**Written exercise:** Echo everything in the records from the line containing "Task: Click the green encryption shield icon" down to the line containing "The height and", with both of those lines included.

**Entries shown:**
○ ○ ○

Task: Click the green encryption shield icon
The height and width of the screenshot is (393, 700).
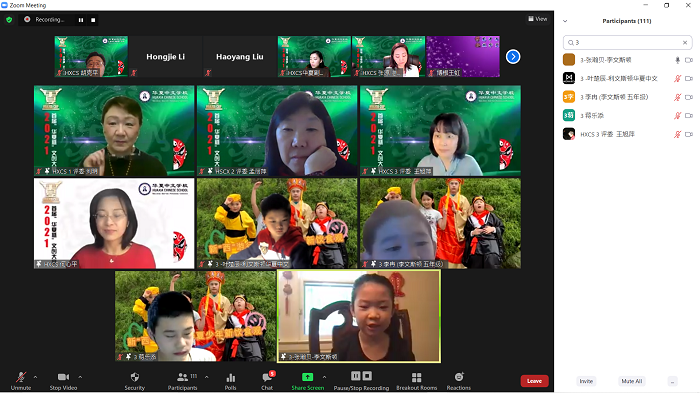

○ ○ ○

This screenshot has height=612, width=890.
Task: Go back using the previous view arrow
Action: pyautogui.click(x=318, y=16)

○ ○ ○

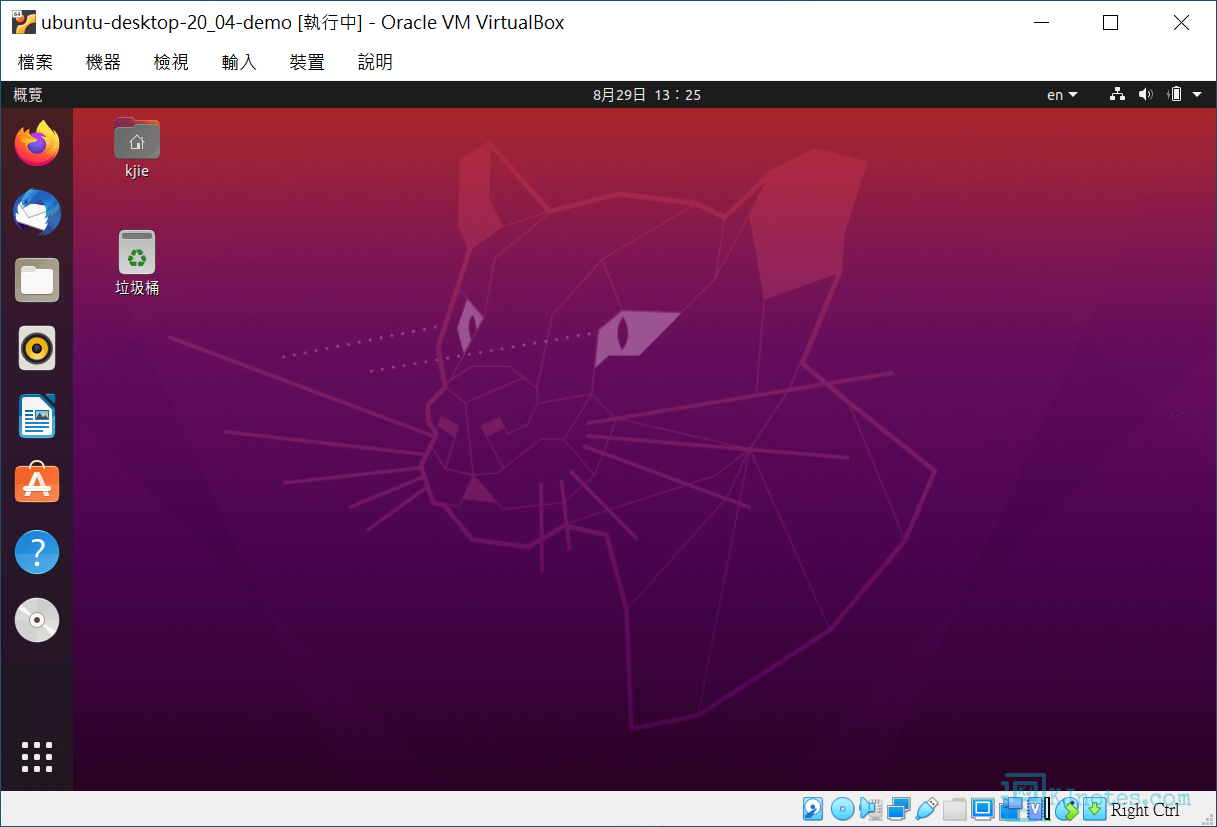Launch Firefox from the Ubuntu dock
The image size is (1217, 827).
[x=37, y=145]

○ ○ ○

**Reply:**
Task: Click the green encryption shield icon
The height and width of the screenshot is (393, 700).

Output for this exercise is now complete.